[Stored records]
☆ ☆ ☆ ☆ ☆ ☆ ☆
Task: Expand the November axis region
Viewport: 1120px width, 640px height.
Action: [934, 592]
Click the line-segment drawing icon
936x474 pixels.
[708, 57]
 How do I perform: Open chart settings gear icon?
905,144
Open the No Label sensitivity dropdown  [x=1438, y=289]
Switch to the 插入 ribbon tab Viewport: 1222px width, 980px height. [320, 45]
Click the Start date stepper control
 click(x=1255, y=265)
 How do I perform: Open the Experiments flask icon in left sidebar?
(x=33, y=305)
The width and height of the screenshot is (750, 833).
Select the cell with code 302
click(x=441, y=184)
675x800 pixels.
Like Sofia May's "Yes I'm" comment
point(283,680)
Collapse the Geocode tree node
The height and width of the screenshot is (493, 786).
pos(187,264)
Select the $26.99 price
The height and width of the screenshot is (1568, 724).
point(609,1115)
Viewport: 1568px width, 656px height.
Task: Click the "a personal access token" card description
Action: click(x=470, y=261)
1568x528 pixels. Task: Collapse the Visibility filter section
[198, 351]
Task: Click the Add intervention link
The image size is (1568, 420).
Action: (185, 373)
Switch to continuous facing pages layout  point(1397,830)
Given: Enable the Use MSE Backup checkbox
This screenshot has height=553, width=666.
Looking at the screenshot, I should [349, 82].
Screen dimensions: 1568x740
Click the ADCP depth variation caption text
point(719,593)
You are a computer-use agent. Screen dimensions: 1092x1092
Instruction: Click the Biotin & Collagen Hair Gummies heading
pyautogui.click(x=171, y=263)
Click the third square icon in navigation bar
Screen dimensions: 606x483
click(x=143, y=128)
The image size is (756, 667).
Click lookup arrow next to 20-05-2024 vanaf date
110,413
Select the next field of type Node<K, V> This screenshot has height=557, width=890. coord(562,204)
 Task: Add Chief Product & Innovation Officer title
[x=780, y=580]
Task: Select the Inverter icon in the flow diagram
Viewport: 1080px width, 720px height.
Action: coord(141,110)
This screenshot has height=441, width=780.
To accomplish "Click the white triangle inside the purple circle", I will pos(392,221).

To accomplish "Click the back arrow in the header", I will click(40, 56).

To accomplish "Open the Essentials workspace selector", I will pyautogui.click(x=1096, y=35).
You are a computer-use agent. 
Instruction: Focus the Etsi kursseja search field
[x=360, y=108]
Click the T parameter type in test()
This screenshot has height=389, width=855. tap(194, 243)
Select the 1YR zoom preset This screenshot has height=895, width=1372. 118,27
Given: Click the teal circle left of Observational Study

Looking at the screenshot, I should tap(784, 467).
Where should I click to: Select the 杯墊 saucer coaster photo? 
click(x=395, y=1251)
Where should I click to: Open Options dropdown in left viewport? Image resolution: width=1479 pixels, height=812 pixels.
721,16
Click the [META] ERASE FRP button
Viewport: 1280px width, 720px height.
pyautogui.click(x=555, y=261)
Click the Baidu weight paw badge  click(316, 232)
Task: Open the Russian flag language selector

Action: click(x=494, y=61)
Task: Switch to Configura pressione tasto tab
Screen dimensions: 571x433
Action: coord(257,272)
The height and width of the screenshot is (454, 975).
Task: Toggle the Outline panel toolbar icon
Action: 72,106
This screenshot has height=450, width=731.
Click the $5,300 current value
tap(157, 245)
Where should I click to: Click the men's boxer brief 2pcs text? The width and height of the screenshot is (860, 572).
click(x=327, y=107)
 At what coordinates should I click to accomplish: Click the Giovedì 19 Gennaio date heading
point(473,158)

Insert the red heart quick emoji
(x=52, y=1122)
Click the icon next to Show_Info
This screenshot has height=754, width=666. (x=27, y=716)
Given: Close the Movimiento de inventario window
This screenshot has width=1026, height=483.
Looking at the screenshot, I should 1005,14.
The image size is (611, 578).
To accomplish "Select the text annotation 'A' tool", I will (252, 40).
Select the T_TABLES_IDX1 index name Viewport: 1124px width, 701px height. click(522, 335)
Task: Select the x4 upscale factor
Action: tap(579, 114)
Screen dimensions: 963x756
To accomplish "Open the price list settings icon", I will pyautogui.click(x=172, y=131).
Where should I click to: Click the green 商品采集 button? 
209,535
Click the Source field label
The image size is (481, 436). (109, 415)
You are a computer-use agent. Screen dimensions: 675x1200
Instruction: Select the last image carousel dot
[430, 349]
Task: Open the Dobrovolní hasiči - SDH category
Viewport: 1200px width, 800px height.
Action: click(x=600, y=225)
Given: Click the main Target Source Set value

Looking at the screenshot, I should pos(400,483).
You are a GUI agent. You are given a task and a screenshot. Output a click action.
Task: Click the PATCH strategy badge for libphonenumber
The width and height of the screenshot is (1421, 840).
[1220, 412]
☆ ☆ ☆ ☆ ☆ ☆ ☆
Repeat exactly the lines above from the one with "Open the No" up to and including the one with "The image size is (756, 667).". No other line belongs in the reply.

Open the No Label sensitivity dropdown  [x=1438, y=289]
Switch to the 插入 ribbon tab Viewport: 1222px width, 980px height. [320, 45]
Click the Start date stepper control
 click(x=1255, y=265)
 How do I perform: Open the Experiments flask icon in left sidebar?
(x=33, y=305)
The width and height of the screenshot is (750, 833).
Select the cell with code 302
click(x=441, y=184)
675x800 pixels.
Like Sofia May's "Yes I'm" comment
point(283,680)
Collapse the Geocode tree node
The height and width of the screenshot is (493, 786).
pos(187,264)
Select the $26.99 price
The height and width of the screenshot is (1568, 724).
point(609,1115)
Viewport: 1568px width, 656px height.
Task: Click the "a personal access token" card description
Action: click(x=470, y=261)
1568x528 pixels. Task: Collapse the Visibility filter section
[198, 351]
Task: Click the Add intervention link
The image size is (1568, 420).
Action: (185, 373)
Switch to continuous facing pages layout  point(1397,830)
Given: Enable the Use MSE Backup checkbox
This screenshot has height=553, width=666.
Looking at the screenshot, I should [349, 82].
Screen dimensions: 1568x740
Click the ADCP depth variation caption text
point(719,593)
You are a computer-use agent. Screen dimensions: 1092x1092
Instruction: Click the Biotin & Collagen Hair Gummies heading
pyautogui.click(x=171, y=263)
Click the third square icon in navigation bar
Screen dimensions: 606x483
click(x=143, y=128)
The image size is (756, 667).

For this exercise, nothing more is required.